**TRY IT**
Below is a listing. Set down exactly the lines from the one containing "At what coordinates should I click to accomplish: Go" through the one containing "Task: Sort files", both ends included, and leave out the rest.

========================

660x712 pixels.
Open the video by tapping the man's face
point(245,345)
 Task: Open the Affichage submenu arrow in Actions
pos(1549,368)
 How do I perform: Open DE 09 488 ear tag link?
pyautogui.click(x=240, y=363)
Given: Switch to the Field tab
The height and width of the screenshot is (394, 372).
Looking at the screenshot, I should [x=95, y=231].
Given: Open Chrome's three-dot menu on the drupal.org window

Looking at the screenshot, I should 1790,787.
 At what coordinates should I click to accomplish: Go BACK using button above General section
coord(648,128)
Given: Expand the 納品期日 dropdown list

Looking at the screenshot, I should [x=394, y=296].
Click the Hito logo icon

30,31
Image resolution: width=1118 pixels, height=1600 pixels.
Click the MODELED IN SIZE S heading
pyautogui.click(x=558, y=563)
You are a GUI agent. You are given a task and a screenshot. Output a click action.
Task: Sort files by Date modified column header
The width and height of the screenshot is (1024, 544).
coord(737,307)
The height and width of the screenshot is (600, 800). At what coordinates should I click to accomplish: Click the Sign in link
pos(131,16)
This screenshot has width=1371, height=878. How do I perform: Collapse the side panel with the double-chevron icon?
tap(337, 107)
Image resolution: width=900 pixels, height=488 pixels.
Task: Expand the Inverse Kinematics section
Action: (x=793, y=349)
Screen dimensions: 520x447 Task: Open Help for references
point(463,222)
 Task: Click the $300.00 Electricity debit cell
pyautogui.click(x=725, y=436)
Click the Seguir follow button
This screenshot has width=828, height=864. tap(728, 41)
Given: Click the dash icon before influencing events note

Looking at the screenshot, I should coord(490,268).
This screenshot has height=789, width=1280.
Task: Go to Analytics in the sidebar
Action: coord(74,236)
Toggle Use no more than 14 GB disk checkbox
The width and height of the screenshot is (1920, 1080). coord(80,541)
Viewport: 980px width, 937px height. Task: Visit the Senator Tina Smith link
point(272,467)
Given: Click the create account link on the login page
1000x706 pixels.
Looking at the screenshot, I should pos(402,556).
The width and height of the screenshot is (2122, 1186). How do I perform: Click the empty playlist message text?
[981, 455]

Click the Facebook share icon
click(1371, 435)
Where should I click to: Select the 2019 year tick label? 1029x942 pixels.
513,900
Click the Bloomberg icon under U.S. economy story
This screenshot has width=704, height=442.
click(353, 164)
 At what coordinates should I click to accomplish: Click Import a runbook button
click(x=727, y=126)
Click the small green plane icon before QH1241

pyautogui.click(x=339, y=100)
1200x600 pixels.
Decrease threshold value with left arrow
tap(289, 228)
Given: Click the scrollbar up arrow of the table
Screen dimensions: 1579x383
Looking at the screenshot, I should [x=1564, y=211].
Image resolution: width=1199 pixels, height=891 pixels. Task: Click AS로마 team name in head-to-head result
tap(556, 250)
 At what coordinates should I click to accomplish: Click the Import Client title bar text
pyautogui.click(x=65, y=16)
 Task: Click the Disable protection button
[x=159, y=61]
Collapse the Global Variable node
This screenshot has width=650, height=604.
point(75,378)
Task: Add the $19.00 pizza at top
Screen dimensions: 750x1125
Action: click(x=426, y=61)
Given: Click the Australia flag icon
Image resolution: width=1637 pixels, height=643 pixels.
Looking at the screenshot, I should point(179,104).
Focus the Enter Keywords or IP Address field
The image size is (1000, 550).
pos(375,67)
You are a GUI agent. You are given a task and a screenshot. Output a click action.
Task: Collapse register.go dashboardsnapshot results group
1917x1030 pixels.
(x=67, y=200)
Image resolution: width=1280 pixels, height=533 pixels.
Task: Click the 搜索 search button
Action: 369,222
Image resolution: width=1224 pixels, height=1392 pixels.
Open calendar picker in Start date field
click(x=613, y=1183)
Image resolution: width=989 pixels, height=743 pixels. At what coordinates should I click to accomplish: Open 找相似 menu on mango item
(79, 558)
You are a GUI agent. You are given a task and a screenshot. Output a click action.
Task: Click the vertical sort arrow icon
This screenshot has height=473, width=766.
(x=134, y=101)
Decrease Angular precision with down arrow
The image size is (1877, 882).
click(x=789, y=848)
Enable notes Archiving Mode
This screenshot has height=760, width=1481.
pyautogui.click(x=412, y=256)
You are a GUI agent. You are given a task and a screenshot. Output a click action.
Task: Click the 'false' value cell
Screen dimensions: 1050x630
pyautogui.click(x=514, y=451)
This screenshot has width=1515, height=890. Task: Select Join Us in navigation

========================

**EXERCISE ANSWER**
 At what coordinates should I click to accomplish: Go BACK using button above General section
coord(648,128)
Given: Expand the 納品期日 dropdown list

Looking at the screenshot, I should [x=394, y=296].
Click the Hito logo icon

30,31
Image resolution: width=1118 pixels, height=1600 pixels.
Click the MODELED IN SIZE S heading
pyautogui.click(x=558, y=563)
You are a GUI agent. You are given a task and a screenshot. Output a click action.
Task: Sort files by Date modified column header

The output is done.